## EXERCISE BRIEF
Reproduce every line of the material below, but drop the pictures.

## INFORMATION PROVIDED
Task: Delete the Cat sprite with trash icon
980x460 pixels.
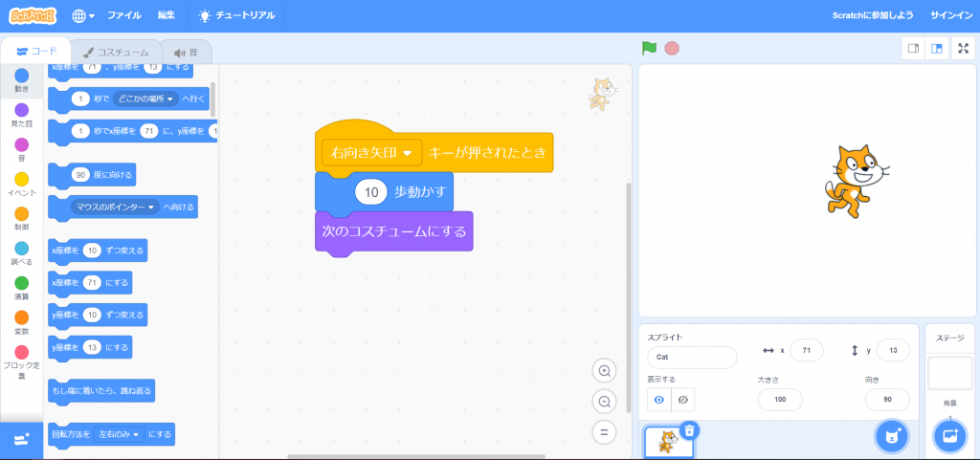Action: pyautogui.click(x=688, y=431)
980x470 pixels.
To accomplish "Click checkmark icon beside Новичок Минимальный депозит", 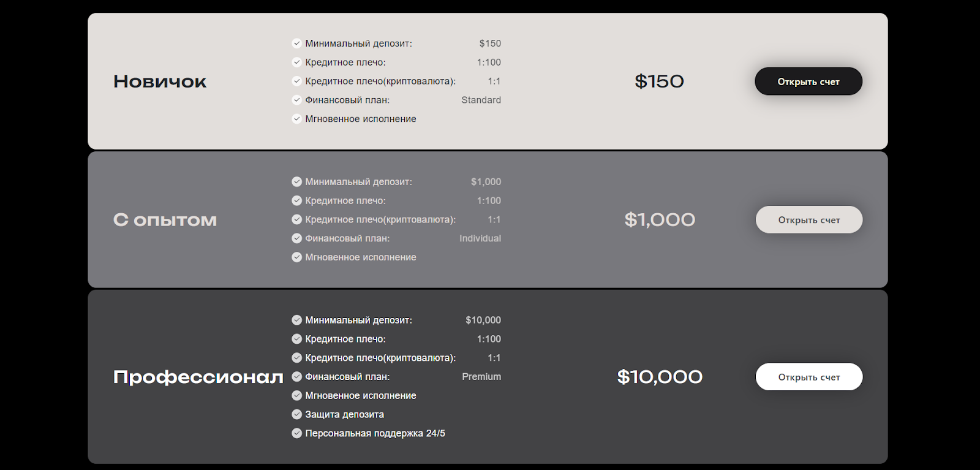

## TASK RESULT
Task: Delete the Cat sprite with trash icon
980x460 pixels.
Action: pyautogui.click(x=688, y=431)
980x470 pixels.
To accomplish "Click checkmark icon beside Новичок Минимальный депозит", 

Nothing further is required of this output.